▸ **Working data**
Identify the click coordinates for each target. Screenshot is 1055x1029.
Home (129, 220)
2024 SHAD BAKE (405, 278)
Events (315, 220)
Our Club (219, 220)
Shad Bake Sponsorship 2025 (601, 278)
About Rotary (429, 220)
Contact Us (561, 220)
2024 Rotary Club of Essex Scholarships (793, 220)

--

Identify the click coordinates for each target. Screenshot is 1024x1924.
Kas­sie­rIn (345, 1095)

▸ **The task**
Pull out each line of the items above that contains the word "coordinates", and copy those lines in full.

▸ **Finished task**
Identify the click coordinates for each target. Screenshot is 1055x1029.
Identify the click coordinates for each target. Screenshot is 1024x1924.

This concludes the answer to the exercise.